ロシアのオリガルヒで民間軍事会社「ワグネル・グループ」の創設者、エフゲニー・プリゴジン氏は、米国の元海兵隊員が、同組織で働いていると明かした。

バロンズによると、プリゴジン氏はヘルシンキ新聞の取材に、自身のケータリング会社を通じた声明で、組織にはフィンランド市民が約20人ほどいると説明。「戦場におけるフィンランド人には良い意見を持っている。イギリス大隊(ワグネルの一部)で戦っており、米国民で元海兵隊大将が指揮している」と明かした。

プリゴジン氏は、表向きはロシア政府のポストを有していないが、長らくプーチン氏の外交上の目的の推進を影で助けていると考えられている。プーチン氏が頻繁に訪れるレストランと、州や市当局と高額な契約を結ぶケータリング会社を所有していることから「プーチンの料理長」の愛称で呼ばれる。

ワグネルとの関係について否定を続けていたが、今年9月、2014年に自らが組織を立ち上げたことを認めた。

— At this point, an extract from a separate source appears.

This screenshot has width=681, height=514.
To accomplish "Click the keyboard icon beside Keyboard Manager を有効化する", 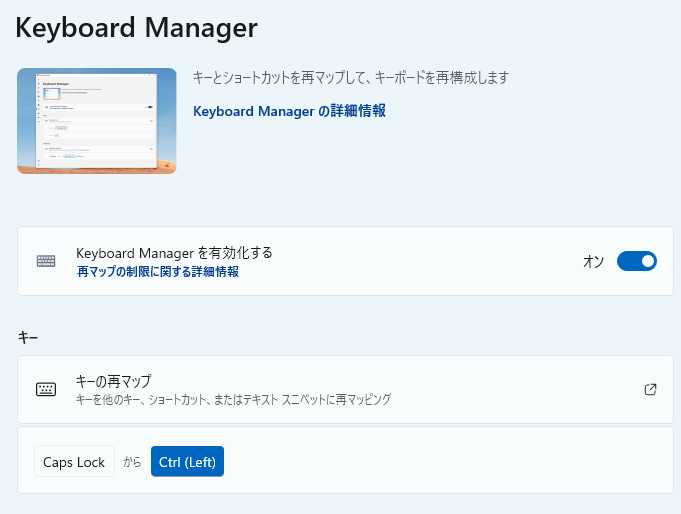I will click(x=46, y=261).
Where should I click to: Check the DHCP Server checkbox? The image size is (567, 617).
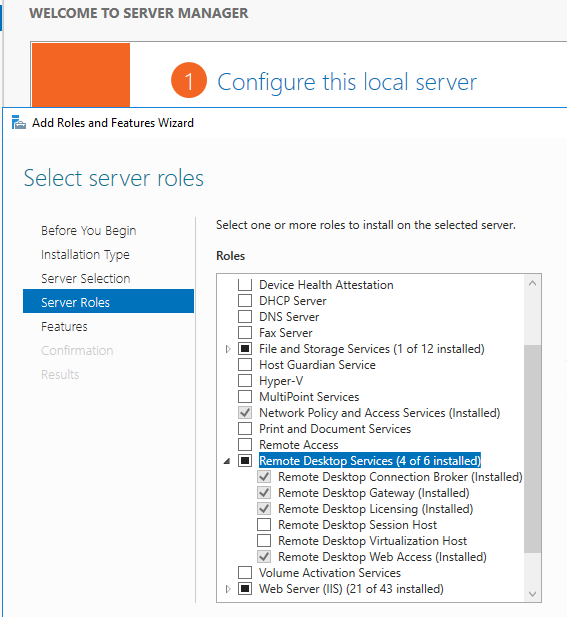(245, 301)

先月はプーチン大統領と個人的に面会し、軍幹部らを批判したと伝えられるなど、ウクライナ戦を通じて存在感を増している。今月初旬には、サンクトペテルブルクに初の本社を開設したと報じられた。

ウクライナ国防省情報総局は、ワグネルの傭兵数は8,000人以上おり、大半が囚人でスカウトされた者だと指摘している。実際、ロシアのウクライナ侵攻開始後、プリゴジン氏自らが刑務所を訪ねて勧誘する動画が、SNSに度々出回っている。

今月中旬、ワグネルに関係するテレグラムチャンネルで、ウクライナに投稿し、捕虜交換でロシアに戻されたとする戦闘員が、ハンマーで撲殺される見せしめ動画が出回ったが、この男性も今年7月に傭兵として加わるまでの24年間を刑務所で過ごしていた。

ガーディアンによると、9月にウクライナ軍の捕虜となったが、投降後のインタビューで、刑務所を出るために参加し、すぐに投降する計画を立てたと自白したほか、ウクライナ軍に加わり、ロシアと戦う希望を述べたという。

プリゴジン氏は、この戦闘員を「国民を裏切り、仲間を裏切り、わざと裏切った」と批判し、ビデオは「犬には犬らしい死が待っている」と呼ぶべきだと述べている。